• _WRITTEN EXERCISE A_
List every person named in the passage on truth below.
• _WRITTEN EXERCISE B_
Answer these from the passage on truth below:
(i) In what year did Nietzsche write "On Truth and Lies in a Nonmoral Sense"?
(ii) In which journal did Alan Sokal publish his article?
(iii) In what year did the "Sokal hoax" take place?

:: PASSAGE GIVEN ::

Throughout the late 20th century, the migration and consolidation of post-structuralist theory into cultural production dealt a decisive blow to notions of authenticity and universal truth, challenging the authoritative voices that upheld such ideals and the empirical realities they claimed to represent. This was a long time coming. In his 1873 essay ‘On Truth and Lies in a Nonmoral Sense’, Friedrich Nietzsche had already described truth as nothing more than ‘illusions which we have forgotten are illusions’. Truth, he asserted, is ‘a moveable host of metaphors, metonymies and anthropomorphisms: in short, a sum of human relations which have been poetically and rhetorically intensified, transferred and embellished, and which, after long usage, seem to a people to be fixed, canonical and binding.’ In the late 20th century, aesthetic appropriations and historical recontextualizations, identity politics and institutional critique all worked to slacken those bonds, while responding to specific, historically grounded, cultural and political urgencies. Their initial impulses and frameworks were as diverse as their legacies, but one thing they arguably shared was a drive to chip steadily away at ‘regimes of truth’, defined by Michel Foucault as the mechanisms of power that produce, regulate and sustain discourse within a particular society.
This revelation of a multiplicity of truths (now considered relative) and the critique of their representations (now perceived as constructs) have inspired several generations of artists, thinkers and writers to question truth, but did not unfold without a backlash and a share of scandals. These occurred mainly outside of the art world, where the phrase ‘blurring of boundaries between fact and fiction’ gets my vote for the most hackneyed of the early 21st century. In 1996, the ‘Sokal hoax’ reverberated in the hallowed halls of academia when respected American professor Alan Sokal published his article ‘Transgressing the Boundaries: Towards a Transformative Hermeneutics of Quantum Gravity’ in the cultural studies journal Social Text, only to subsequently reveal that the entire thing was a fabrication. Sokal wrote his article in order demonstrate the absurd lengths to which one could take Postmodern critiques of scientific knowledge, and the dangers that lie therein. The hoax suggested that distinctions between true and false collapse when everything is reduced to a text or to discourse, and raised ethical issues around authorial and institutional integrity and credibility, Sokal claimed, in order to shift focus to the more important social and political questions surrounding scientific discoveries.

:::
:: RECORDED INFORMATION ::

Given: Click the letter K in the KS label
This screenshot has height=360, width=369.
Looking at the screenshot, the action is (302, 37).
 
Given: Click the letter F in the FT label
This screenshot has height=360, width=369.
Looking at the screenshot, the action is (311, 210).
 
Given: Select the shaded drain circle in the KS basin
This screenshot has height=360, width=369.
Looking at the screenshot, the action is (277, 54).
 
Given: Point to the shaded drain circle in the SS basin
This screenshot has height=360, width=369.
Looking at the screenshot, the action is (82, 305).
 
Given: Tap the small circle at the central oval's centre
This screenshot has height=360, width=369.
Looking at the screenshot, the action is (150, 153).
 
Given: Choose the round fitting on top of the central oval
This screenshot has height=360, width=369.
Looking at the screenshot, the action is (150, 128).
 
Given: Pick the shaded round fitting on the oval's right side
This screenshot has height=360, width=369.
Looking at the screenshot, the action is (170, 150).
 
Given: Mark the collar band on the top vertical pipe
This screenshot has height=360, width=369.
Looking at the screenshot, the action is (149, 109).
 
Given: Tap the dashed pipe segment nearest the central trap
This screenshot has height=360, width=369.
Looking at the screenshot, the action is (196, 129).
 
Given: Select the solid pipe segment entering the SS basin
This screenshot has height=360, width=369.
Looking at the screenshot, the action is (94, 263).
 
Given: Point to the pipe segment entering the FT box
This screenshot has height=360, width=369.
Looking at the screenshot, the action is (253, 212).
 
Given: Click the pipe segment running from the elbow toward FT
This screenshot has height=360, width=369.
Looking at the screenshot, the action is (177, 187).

:::
:: RECORDED INFORMATION ::

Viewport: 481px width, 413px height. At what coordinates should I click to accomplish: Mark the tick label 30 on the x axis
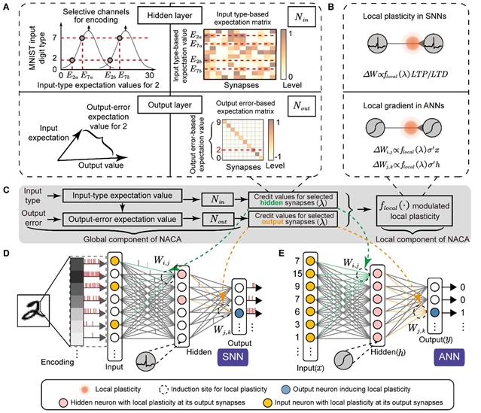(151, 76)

:::

• _FULL ANSWER A_
Friedrich Nietzsche, Michel Foucault, Alan Sokal

• _FULL ANSWER B_
(i) 1873
(ii) Social Text
(iii) 1996